*** INFORMATION SUPPLIED Section Begins ***
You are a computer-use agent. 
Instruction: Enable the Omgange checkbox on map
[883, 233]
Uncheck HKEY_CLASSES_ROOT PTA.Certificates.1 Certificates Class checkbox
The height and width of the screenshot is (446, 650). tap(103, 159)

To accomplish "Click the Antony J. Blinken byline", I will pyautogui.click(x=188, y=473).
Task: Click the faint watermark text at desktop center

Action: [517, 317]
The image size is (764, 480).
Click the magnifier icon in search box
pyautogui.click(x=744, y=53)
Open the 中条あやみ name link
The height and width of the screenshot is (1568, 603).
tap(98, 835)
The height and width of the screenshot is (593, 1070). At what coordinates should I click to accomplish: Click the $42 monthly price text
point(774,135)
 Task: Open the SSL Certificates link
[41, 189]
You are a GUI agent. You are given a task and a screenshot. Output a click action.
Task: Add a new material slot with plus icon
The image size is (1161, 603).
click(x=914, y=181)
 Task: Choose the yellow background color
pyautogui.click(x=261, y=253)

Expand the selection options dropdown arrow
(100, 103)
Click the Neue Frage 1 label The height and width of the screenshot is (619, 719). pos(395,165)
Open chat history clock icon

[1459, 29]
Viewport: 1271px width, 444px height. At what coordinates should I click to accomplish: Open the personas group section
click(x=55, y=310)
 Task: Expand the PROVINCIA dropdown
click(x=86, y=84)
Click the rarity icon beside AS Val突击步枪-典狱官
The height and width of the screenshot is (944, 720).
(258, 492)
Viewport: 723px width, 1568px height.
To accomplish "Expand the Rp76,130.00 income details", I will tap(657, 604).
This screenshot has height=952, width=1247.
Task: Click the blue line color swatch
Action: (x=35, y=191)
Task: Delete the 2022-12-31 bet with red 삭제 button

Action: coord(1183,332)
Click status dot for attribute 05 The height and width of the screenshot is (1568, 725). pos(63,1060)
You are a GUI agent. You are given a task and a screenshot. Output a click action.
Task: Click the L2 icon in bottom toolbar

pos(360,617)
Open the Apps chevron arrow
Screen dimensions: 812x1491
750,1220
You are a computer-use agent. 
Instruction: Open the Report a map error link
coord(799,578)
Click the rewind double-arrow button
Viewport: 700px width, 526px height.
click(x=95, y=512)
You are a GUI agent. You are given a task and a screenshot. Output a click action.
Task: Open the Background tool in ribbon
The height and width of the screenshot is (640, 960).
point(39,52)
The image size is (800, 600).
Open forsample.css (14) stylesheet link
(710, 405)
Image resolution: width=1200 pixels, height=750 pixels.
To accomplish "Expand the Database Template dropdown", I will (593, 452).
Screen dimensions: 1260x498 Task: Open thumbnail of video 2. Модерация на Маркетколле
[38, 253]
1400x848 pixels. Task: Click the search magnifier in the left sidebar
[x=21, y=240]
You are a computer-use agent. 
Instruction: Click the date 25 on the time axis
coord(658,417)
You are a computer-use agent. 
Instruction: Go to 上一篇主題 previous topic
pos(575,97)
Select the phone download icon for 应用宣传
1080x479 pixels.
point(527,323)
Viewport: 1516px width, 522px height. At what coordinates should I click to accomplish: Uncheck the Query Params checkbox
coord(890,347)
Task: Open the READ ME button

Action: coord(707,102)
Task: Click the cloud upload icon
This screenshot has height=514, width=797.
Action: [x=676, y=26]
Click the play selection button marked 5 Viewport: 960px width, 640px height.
*** INFORMATION SUPPLIED Section Ends ***
EXERCISE BRIEF: Transcribe the material above in its entirety. Match it exactly.

EXPECTED ANSWER:
You are a computer-use agent. 
Instruction: Enable the Omgange checkbox on map
[883, 233]
Uncheck HKEY_CLASSES_ROOT PTA.Certificates.1 Certificates Class checkbox
The height and width of the screenshot is (446, 650). tap(103, 159)

To accomplish "Click the Antony J. Blinken byline", I will pyautogui.click(x=188, y=473).
Task: Click the faint watermark text at desktop center

Action: [517, 317]
The image size is (764, 480).
Click the magnifier icon in search box
pyautogui.click(x=744, y=53)
Open the 中条あやみ name link
The height and width of the screenshot is (1568, 603).
tap(98, 835)
The height and width of the screenshot is (593, 1070). At what coordinates should I click to accomplish: Click the $42 monthly price text
point(774,135)
 Task: Open the SSL Certificates link
[41, 189]
You are a GUI agent. You are given a task and a screenshot. Output a click action.
Task: Add a new material slot with plus icon
The image size is (1161, 603).
click(x=914, y=181)
 Task: Choose the yellow background color
pyautogui.click(x=261, y=253)

Expand the selection options dropdown arrow
(100, 103)
Click the Neue Frage 1 label The height and width of the screenshot is (619, 719). pos(395,165)
Open chat history clock icon

[1459, 29]
Viewport: 1271px width, 444px height. At what coordinates should I click to accomplish: Open the personas group section
click(x=55, y=310)
 Task: Expand the PROVINCIA dropdown
click(x=86, y=84)
Click the rarity icon beside AS Val突击步枪-典狱官
The height and width of the screenshot is (944, 720).
(258, 492)
Viewport: 723px width, 1568px height.
To accomplish "Expand the Rp76,130.00 income details", I will tap(657, 604).
This screenshot has height=952, width=1247.
Task: Click the blue line color swatch
Action: (x=35, y=191)
Task: Delete the 2022-12-31 bet with red 삭제 button

Action: coord(1183,332)
Click status dot for attribute 05 The height and width of the screenshot is (1568, 725). pos(63,1060)
You are a GUI agent. You are given a task and a screenshot. Output a click action.
Task: Click the L2 icon in bottom toolbar

pos(360,617)
Open the Apps chevron arrow
Screen dimensions: 812x1491
750,1220
You are a computer-use agent. 
Instruction: Open the Report a map error link
coord(799,578)
Click the rewind double-arrow button
Viewport: 700px width, 526px height.
click(x=95, y=512)
You are a GUI agent. You are given a task and a screenshot. Output a click action.
Task: Open the Background tool in ribbon
The height and width of the screenshot is (640, 960).
point(39,52)
The image size is (800, 600).
Open forsample.css (14) stylesheet link
(710, 405)
Image resolution: width=1200 pixels, height=750 pixels.
To accomplish "Expand the Database Template dropdown", I will (593, 452).
Screen dimensions: 1260x498 Task: Open thumbnail of video 2. Модерация на Маркетколле
[38, 253]
1400x848 pixels. Task: Click the search magnifier in the left sidebar
[x=21, y=240]
You are a computer-use agent. 
Instruction: Click the date 25 on the time axis
coord(658,417)
You are a computer-use agent. 
Instruction: Go to 上一篇主題 previous topic
pos(575,97)
Select the phone download icon for 应用宣传
1080x479 pixels.
point(527,323)
Viewport: 1516px width, 522px height. At what coordinates should I click to accomplish: Uncheck the Query Params checkbox
coord(890,347)
Task: Open the READ ME button

Action: coord(707,102)
Task: Click the cloud upload icon
This screenshot has height=514, width=797.
Action: [x=676, y=26]
Click the play selection button marked 5 Viewport: 960px width, 640px height.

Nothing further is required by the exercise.